The situation is so bad that some sellers price their timeshares at $1 or less . Unfortunately, nobody bothers to tell you how hard it is to sell a timeshare before you purchase one.
However, timeshare resale is just as much of a scam as the original investment.
In 2014, over 350 individuals fell victim to a timeshare resale scam in Florida . As a whole, the scammers cheated these individuals out of over $750,000.
This article will take a closer look at why timeshare resale is always the wrong way to go. Keep reading to find out why you should avoid this scam no matter what.
Signs of a Typical Timeshare Resale Scam
When you own a timeshare, many resell companies will target you. They know that getting rid of a timeshare is next to impossible. As a result, they can't wait to pounce on you and try to take advantage of your desperation.
Here's the truth: if something sounds too good to be true, it almost always is. Don't fall for the empty promises, and keep in mind that it's not worth the risk.
The following are a few of the biggest warning signs you should look out for to avoid a timeshare resale scam.
They Ask for Upfront Fees
Here's where they get you. Scammers usually ask for anywhere from a few hundred to a few thousand dollars upfront.
If anyone tells you that you need to pay a fee upfront to cover closing costs, taxes, or anything else, run the other way. Once you actually send them the money, you probably won't hear from them again.
Also, ignore anyone who promises that they can get back the money you lost from the scam. This is actually just another common scam.
They Promise a Giant Return
One of the first things most resellers will tell you is that they can guarantee huge returns on your resale. While it sounds great, don't believe the lie.

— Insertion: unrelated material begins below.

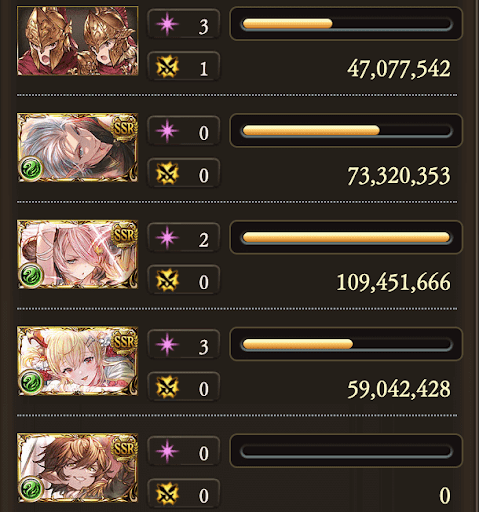The height and width of the screenshot is (512, 479).
Task: Click the wind element icon on pink-haired portrait
Action: pos(31,275)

In reality, it would be a miracle to get back a fraction of what you paid in the first place. When you're attempting to sell a timeshare, you can expect to lose money on your investment.
The Contract Is Sketchy
By the time resellers show you a contract, it will look a lot different than what you may have discussed with them.
In most cases, you won't even see a contract. This is another immediate red flag that signals a scammer.

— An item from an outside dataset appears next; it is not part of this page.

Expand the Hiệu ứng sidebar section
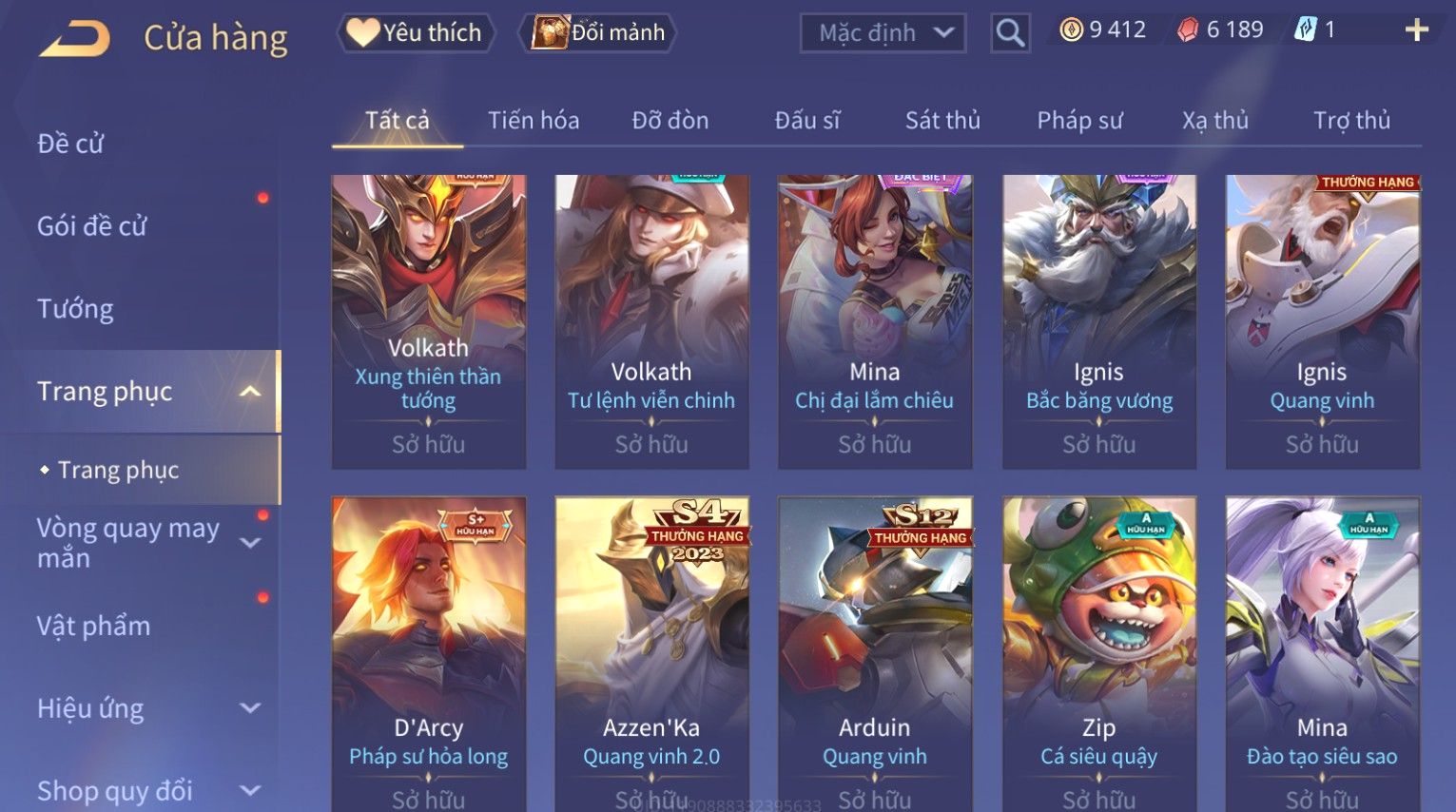This screenshot has height=812, width=1456. click(x=250, y=708)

They Brag About Willing Buyers
Resellers love to exclaim that there are numerous buyers waiting to throw money at you. They'll also make the bogus claim that they can sell your timeshare by a certain date.

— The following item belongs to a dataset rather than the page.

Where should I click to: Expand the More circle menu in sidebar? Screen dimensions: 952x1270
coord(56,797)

If it were this easy to sell a timeshare, you wouldn't be in this mess to begin with. The reality is that there are no willing buyers. These scammers are selling you a fantasy -- nothing more.
They Claim the Market Is Thriving
You'll sometimes run into a reseller that tells you that the timeshare market in your region is flourishing. They may even try to convince you with phony timeshare resale stats and figures.
However, this is the easiest lie to spot. You know better than anyone that the market in your area is dead. You'd be hard-pressed to find anyone who is eager to take your timeshare off your hands.
What to do if You Still Want to Resell
Timeshare resale makes you vulnerable to many swindlers. It's extremely rare to get a great return through a reseller.
However, if you're still convinced that timeshare resale is a good idea, there are many precautions to note. Here are some of the steps you should take before trusting a reseller.
Demand Everything in Writing
Start off by letting them know that you wish to see all of their information in writing. If the reseller refuses to cooperate, move on.
Ask About Licenses
All resellers should have licenses to sell real estate in your area. If they claim to have a license, double check with your state's Real Estate Commission. Never deal with unlicensed agents.
Probe Them About Fees
Ideally, you should only have to pay fees once the reseller sells the timeshare. If they have any upfront fees, demand a written version of their refund policy.
Never Agree to Anything Over the Phone
Many scammers will attempt to get you to agree to something online or over the phone. Refrain from doing so.
Before you even think about agreeing, try to reach your local state Attorney General . Check to see if they have any complaints in their system. Next, scour the net looking for any online complaints as well.
Throw Them a Curveball
To find out how serious they really are, ask the resellers how they plan to inform you about their progress. Inquire about how often you can expect to receive progress reports and see how they respond.
Expect to Lose Money on Your Investment
In reality, a timeshare is not an investment. Investments usually involve a return at some point.
Even if you manage to sell your timeshare, don't expect to get a return. You're going to lose money no matter how you approach the situation.
The ideal escape is from a timeshare is one that doesn't involve any more scamming.
In certain situations, agencies with attorneys can help you recoup the money you've already lost through fees. However, if they're legitimate, they will not make any phony promises to recover your money.
Remember to keep your expectations realistic . But keep in mind that there is a way to cancel your timeshare properly.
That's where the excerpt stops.